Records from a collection
● ● ● ● ●
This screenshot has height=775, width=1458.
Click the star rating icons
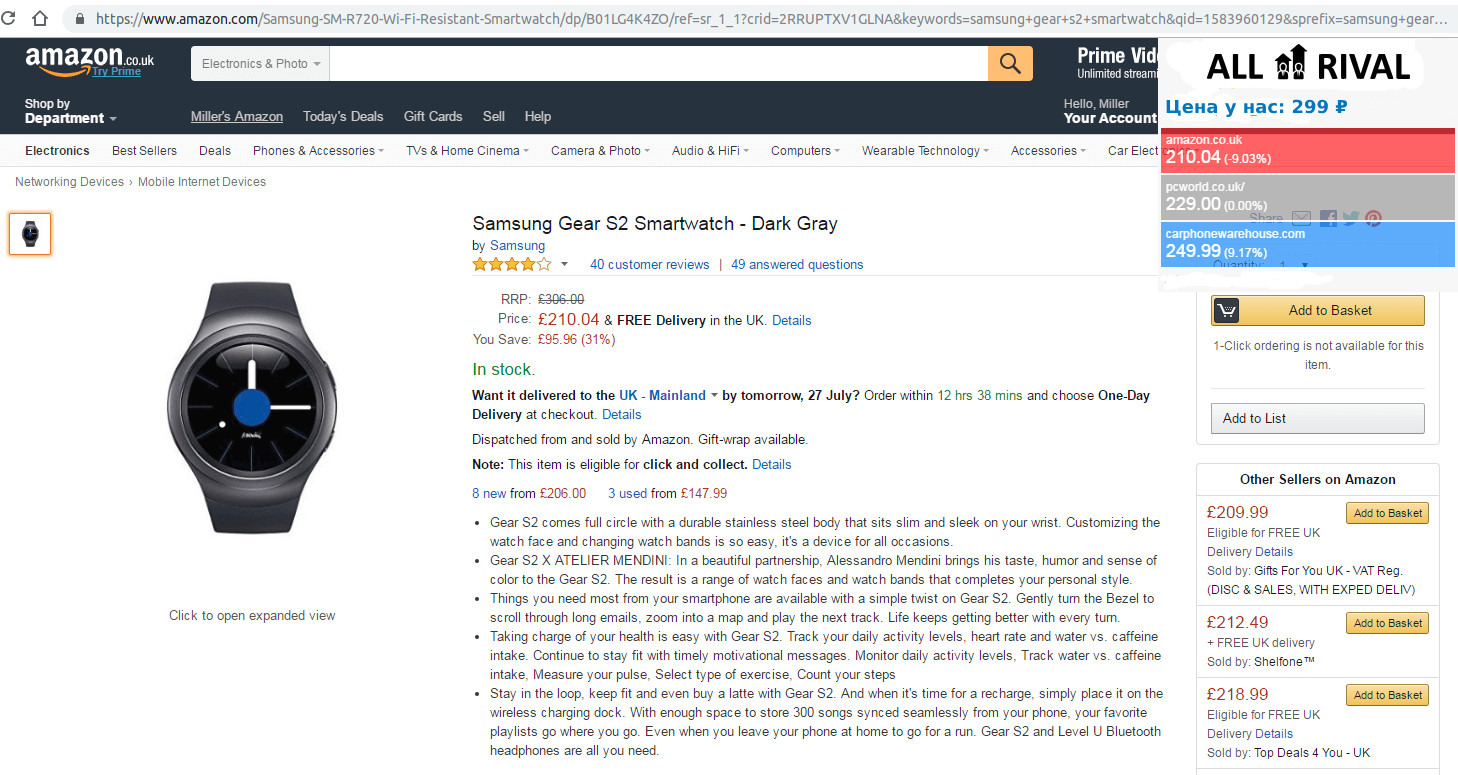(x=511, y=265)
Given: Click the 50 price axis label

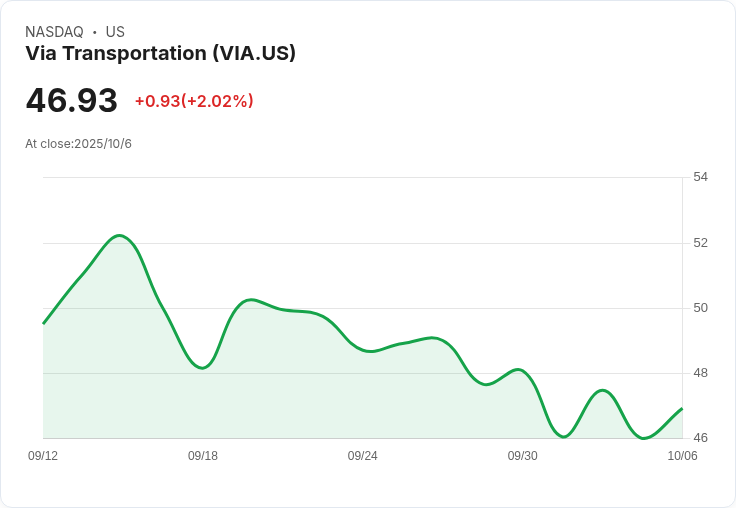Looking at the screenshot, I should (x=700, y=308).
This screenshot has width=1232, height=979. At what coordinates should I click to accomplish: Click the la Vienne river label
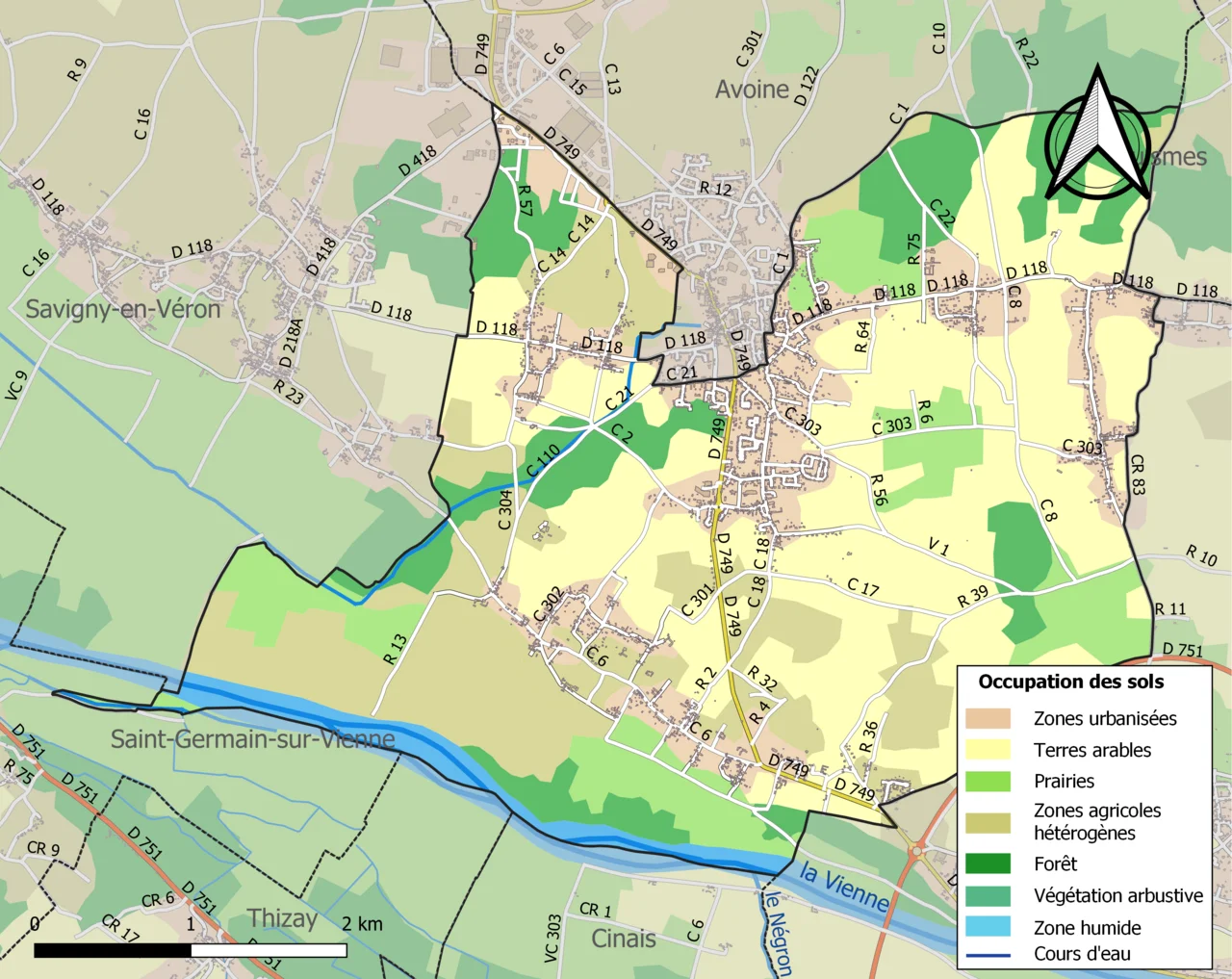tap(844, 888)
● ● ● ● ●
[Assignment]: Start at the line that contains "Given: Click the 50 price axis label" and retype every line through the end of the entries above, both ends included. Exclude all pictures.

[Output below]:
Given: Click the 50 price axis label

Looking at the screenshot, I should (x=700, y=308).
This screenshot has width=1232, height=979. At what coordinates should I click to accomplish: Click the la Vienne river label
tap(844, 888)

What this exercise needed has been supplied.